There is no way of telling what the distant future holds in store for us and naturally, we are a bit concerned. In the context of creating a complete and realistic 3D virtual reality that copies almost everything on Earth, the issue of “will this replace everything we know?” comes up, even if faintly.
When devices like Oculus Rift – one which enables you to step inside a virtual reality – are already available, we start to wonder what comes next. And sure, the future is somewhat mysterious. You can already explore 3D worlds with special glasses and scientists are working on technology that allows you to feel objects in thin air or to re-create the sensation of touch. The latter is not entirely possible or accessible, but it soon will be. It`s a scary and exciting thought. Part of us wants it to happen because it is extremely cool, but another part likes the way things are right now.

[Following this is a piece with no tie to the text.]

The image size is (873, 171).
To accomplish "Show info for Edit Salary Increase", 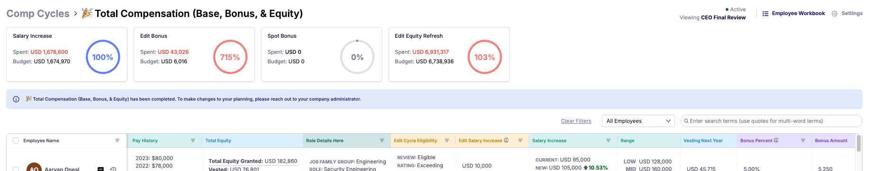I will tap(506, 140).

Technology gains more and more ground in our lives and new platforms and devices are launched almost every day. Some will be accepted by the public and some won`t, but something as exciting as a 3D virtual reality in which you can fully immerse will surely create interest. And yes, in 50 years from now we might be able to immerse so deep in the virtual reality that we won`t feel it to be much different, especially if it will be super-stimulating and easy to control, but we don`t think that it will eliminate the “real world.”
What`s my argument?
I think we are first and foremost physical beings. We like to touch and feel. Most of the controls in your car could be made to be solely digital, but we still feel the need for physical buttons. Can you really imagine a volume button that is not really a button or something similar? We trust physical buttons or handles more and through them we feel that we have more control. Musicians still feel the need to connect with physical and somewhat traditional instruments, they need controllers. The gaming industry realized that touchscreens go better with tactile controls. We need to interact with something more than a screen, at least for now.

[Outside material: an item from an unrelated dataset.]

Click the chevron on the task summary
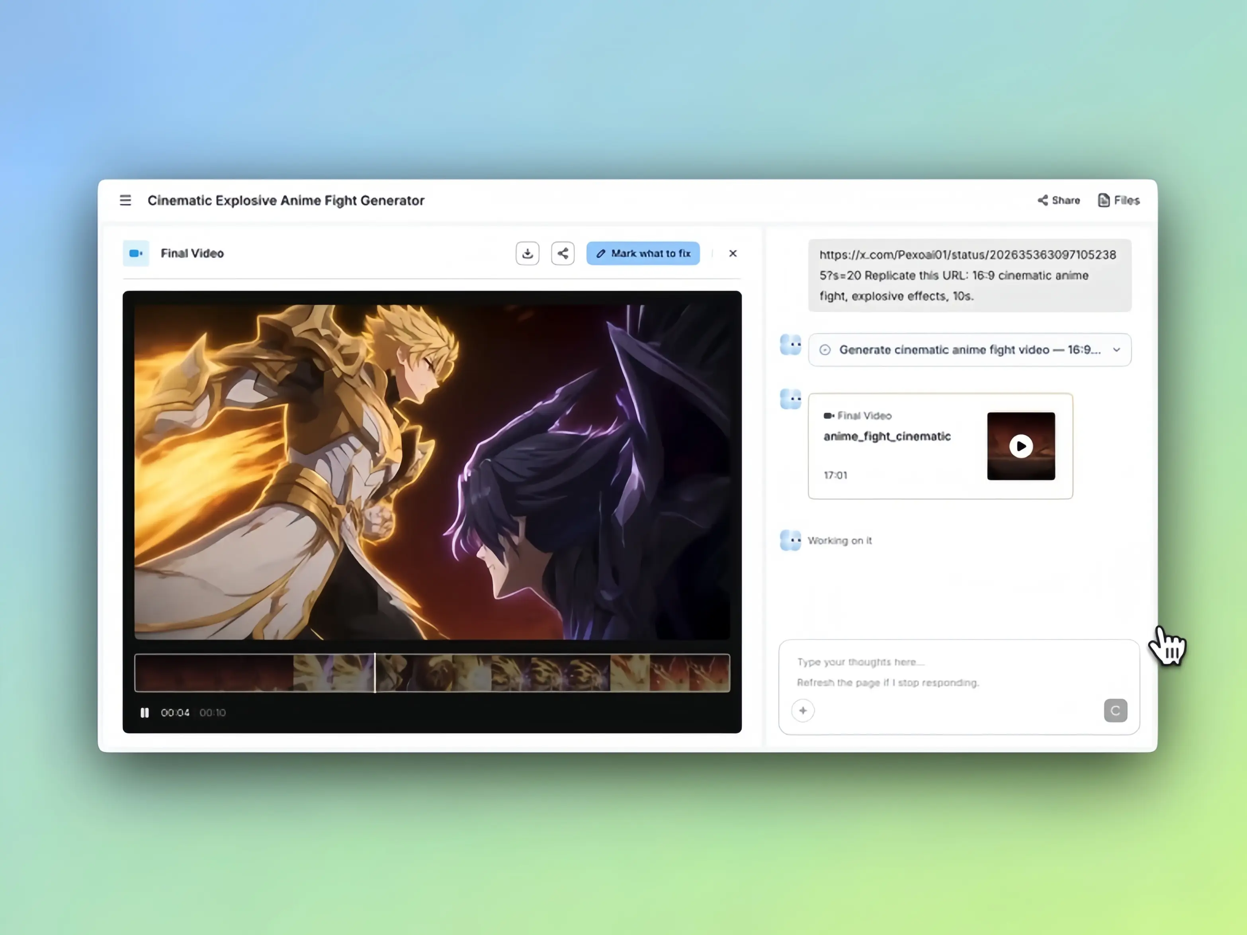The image size is (1247, 935). pos(1116,350)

And we don`t give up the real world that easily. Look around you. Yes, people are always checking their smartphones, but they are also out and about. They go to work, they drive cars, they socialize, meet other people, love and are loved. We use Facebook, Twitter and other platforms to socialize and discuss or to create, not to abolish our current reality. There are exceptions, of course. Some do choose to spend 16 hours in front of the computer, to isolate themselves. That`s their choice and they have a right to do that, but most of us aren`t doing it. Virtual realities are in a sense very much available to us, but we still know what is truly meaningful, what matters.
TimeWalk can`t exist without the physical reality
TimeWalk won`t be some completely isolated virtual world people can get lost into, unless they really want that. It is a copy of the real world in a realistic 3D environment. Only what exists in the real world can exist in TimeWalk. If in the X spot on the planet you have the Eiffel Tower, in TimeWalk you`ll also have the Eiffel Tower, nothing more or less.
In our view what we are creating is a new world that is interconnected with the real world. Products ordered in TimeWalk will be shipped in the real world. What you visit in TimeWalk exists in the real world. The humanoids you meet in the platform look like the real people who created them and they learn the personality and behavior of their owners.
Will TimeWalk help you to communicate with someone who`s far away and to feel him or her close to you again? Yes. Will it allow you to showcase your real products and sell more of them? Of course. Can you use it to travel? Sure. Will it replace the need to go outside and meet friends in a park and organize a picnic? We don`t think so.
We`re not replacing, we`re facilitating.
What are your thoughts on this? Will we live only in virtual realities in the not so distant future?